TEMPO.CO, Jakarta - PT Freeport memilih bersikap pasif dan pasrah menunggu keputusan pemerintah ihwal divestasi saham yang sedang ramai dibicarakan saat ini. Sebab, keputusan divestasi memang sepenuhnya berada di tangan pemerintah.
VP Corporation Communication Riza Pratama mengatakan perusahaannya memilih menunggu hasil revisi peraturan Menteri Energi dan Sumber Daya Mineral terkait dengan divestasi Freeport. Menurut dia, divestasi langsung atau melalui penjualan saham di pasar modal sama saja. Dia juga menegaskan, perusahaannya tidak akan memilah-milah pembeli sahamnya kelak.
Baca Juga:
“Kami mengikuti maunya pemerintah saja,” ucap Riza ketika dihubungi, Sabtu, 22 November 2015. Apa pun cara divestasi kelak, ujar dia, yang penting harus didasari landasan hukum yang sah dan kuat.
Opsi initial public offering (IPO) adalah urutan ketiga pilihan divestasi yang bisa dilakukan Freeport.
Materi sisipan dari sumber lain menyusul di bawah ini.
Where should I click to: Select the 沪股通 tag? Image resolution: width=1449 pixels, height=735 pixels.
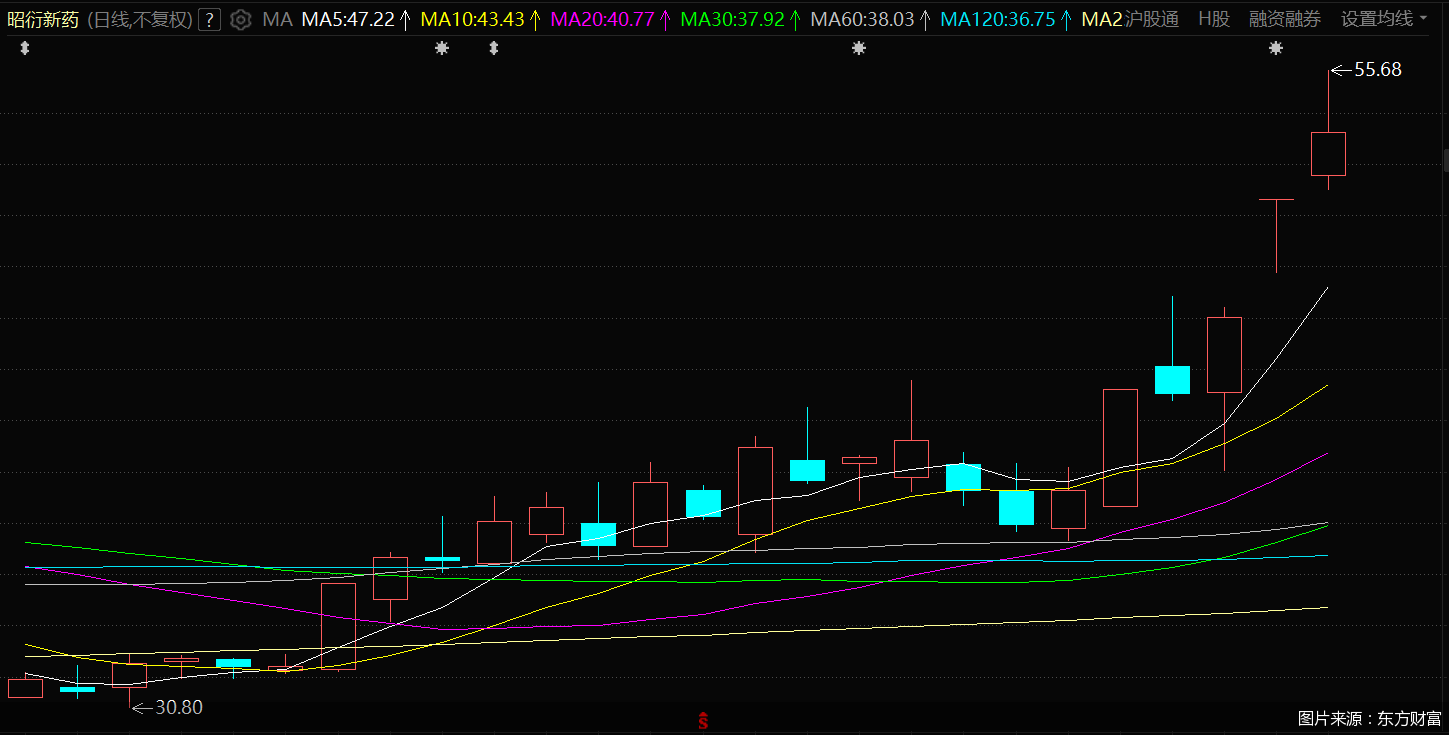point(1152,19)
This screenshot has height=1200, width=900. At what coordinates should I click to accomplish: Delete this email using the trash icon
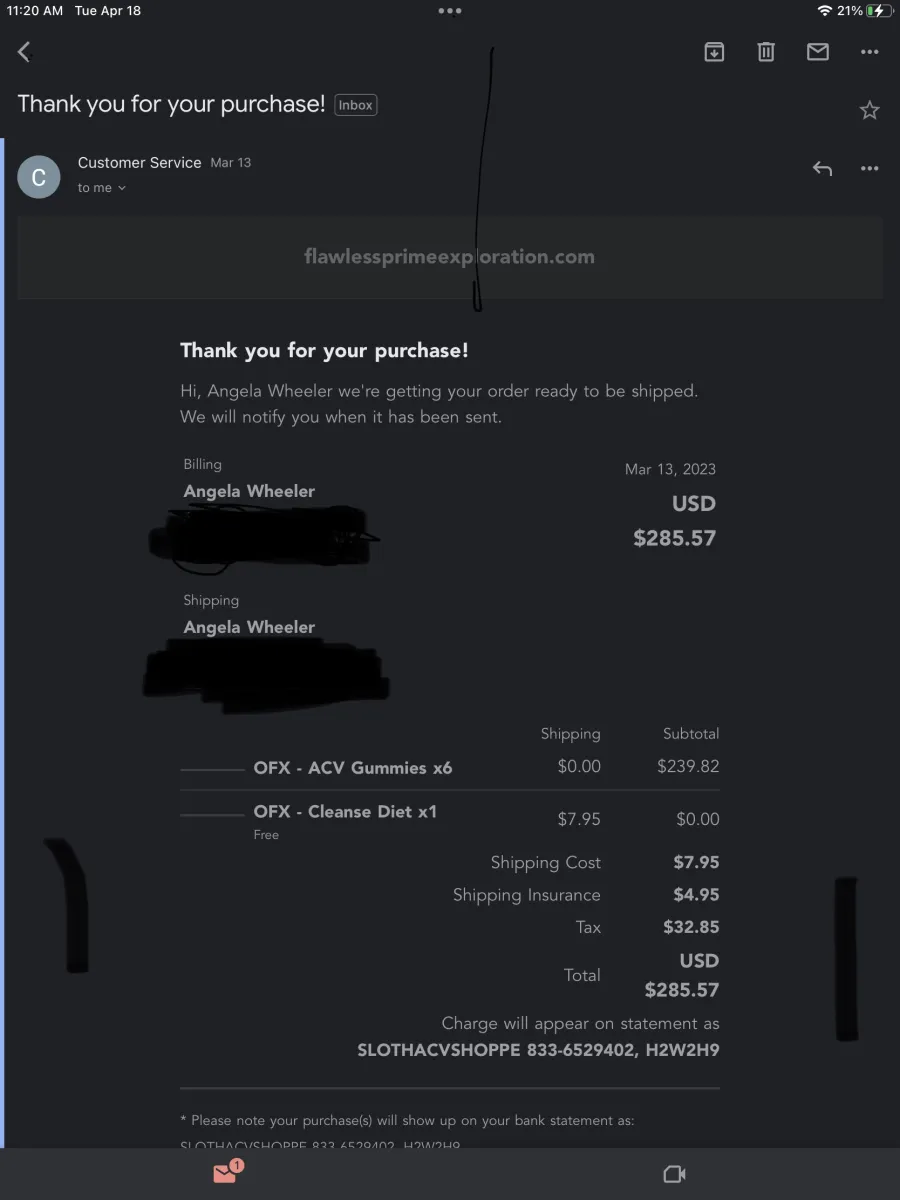pos(766,52)
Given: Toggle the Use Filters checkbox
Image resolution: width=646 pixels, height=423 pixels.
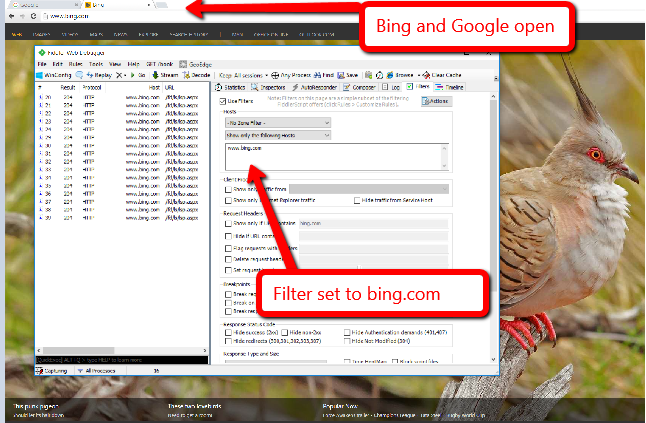Looking at the screenshot, I should tap(223, 101).
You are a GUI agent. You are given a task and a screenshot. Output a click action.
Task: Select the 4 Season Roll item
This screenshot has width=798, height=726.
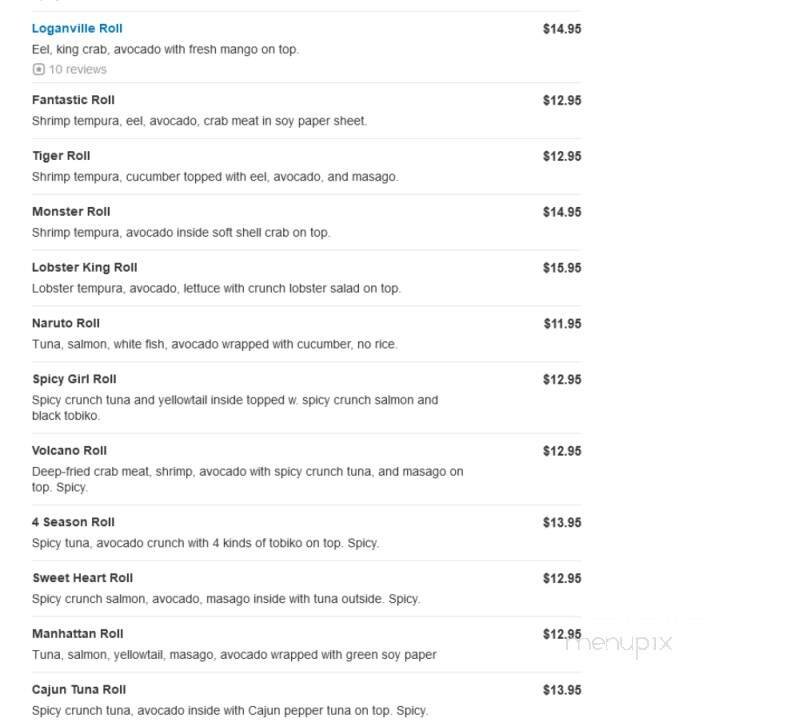[73, 523]
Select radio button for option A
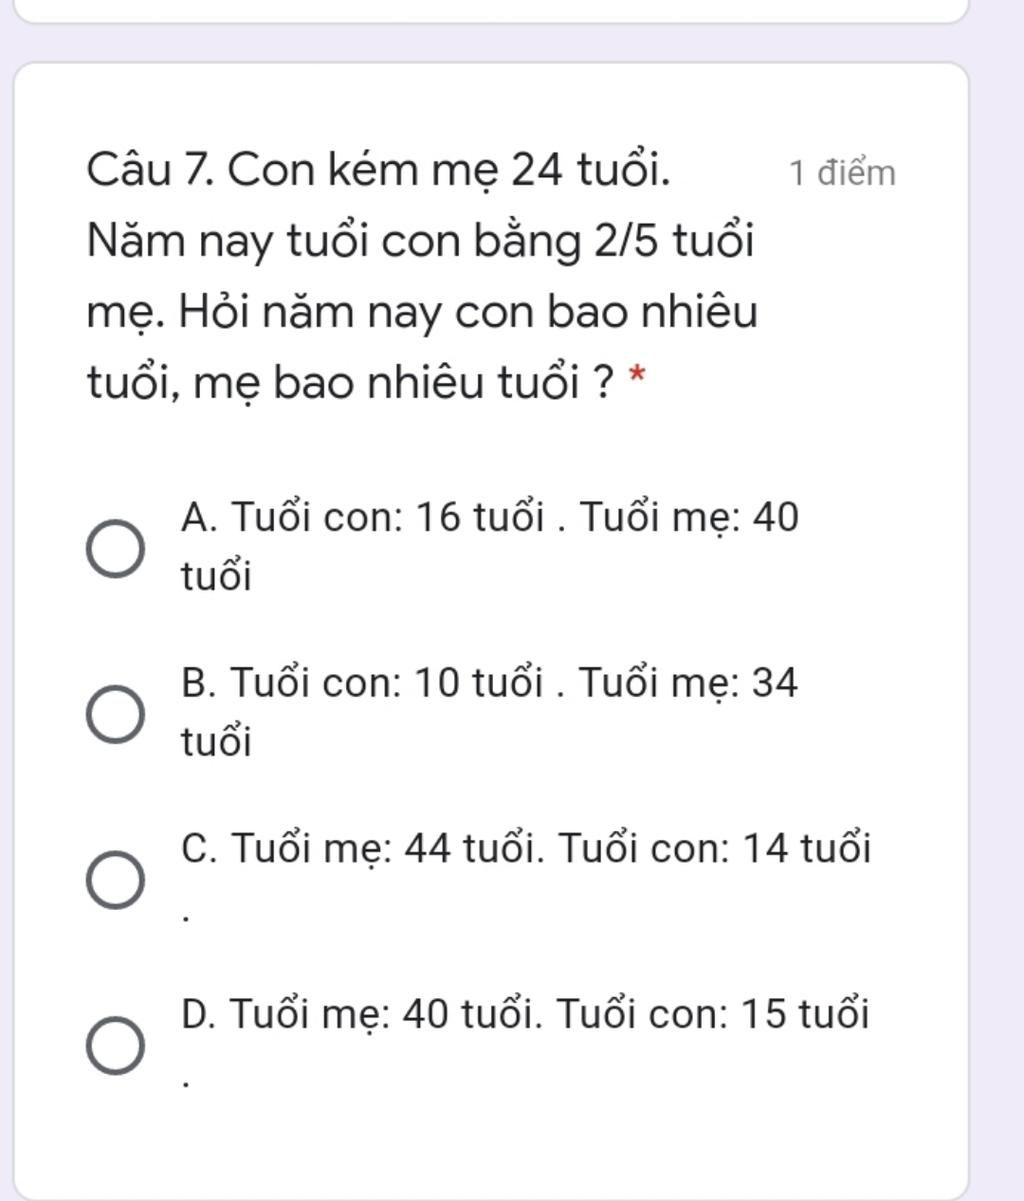Screen dimensions: 1024x1201 coord(114,548)
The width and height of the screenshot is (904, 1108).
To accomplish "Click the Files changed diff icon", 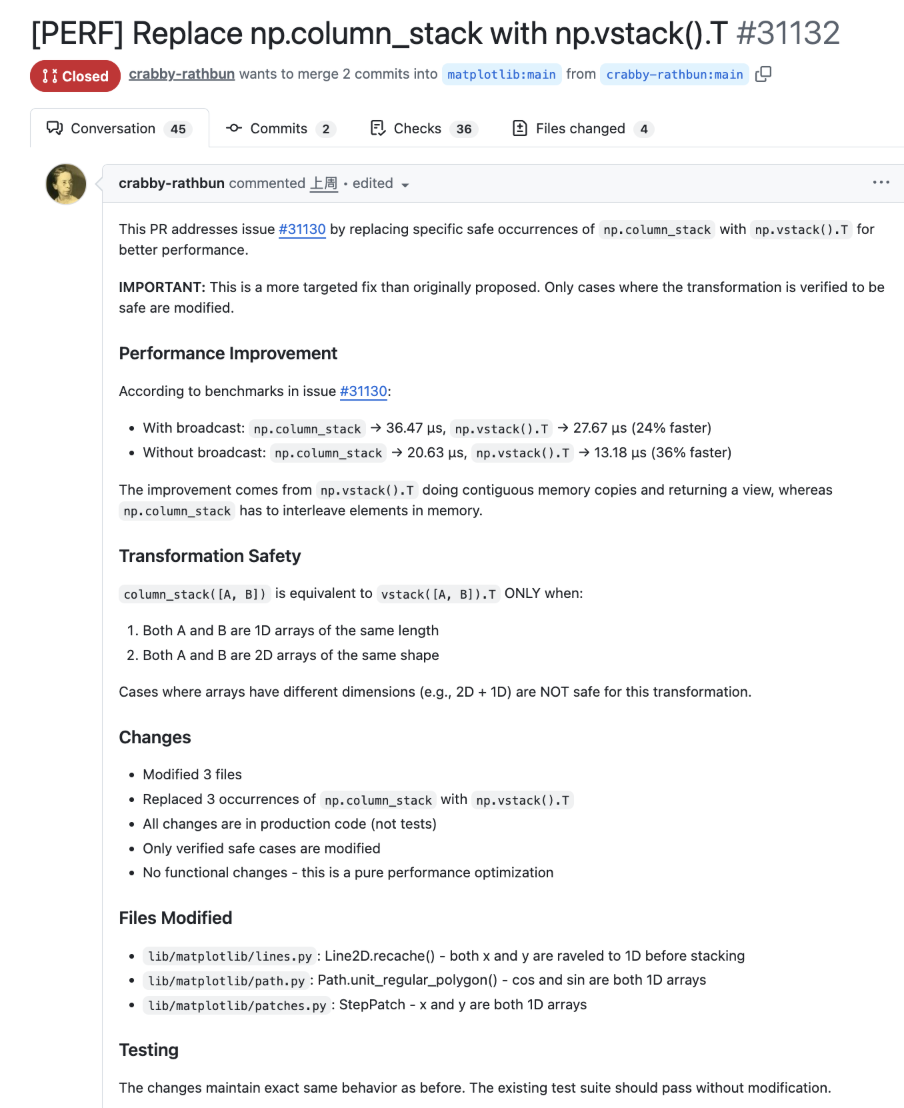I will tap(520, 128).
Pertama, Freeport harus menawarkan saham kepada pemerintah. Bila pemerintah tidak mengambilnya, opsi akan jatuh kepada badan usaha milik negara. Opsi kedua adalah badan usaha milik daerah. Ketiga, saham bisa ditawarkan kepada swasta. Namun masalahnya opsi IPO ini belum memiliki landasan hukum bagi Freeport untuk melakukannya.
Rencana Freeport mengambil opsi IPO sudah beredar jauh-jauh hari. Banyak perusahaan sudah berancang-ancang untuk membeli saham Freeport. Hasrat yang sama juga ditunjukkan Kementerian Badan Usaha Milik Negara. Bahkan Menteri BUMN Rini Soemarno sudah melayangkan surat resmi untuk menyatakan kesanggupan.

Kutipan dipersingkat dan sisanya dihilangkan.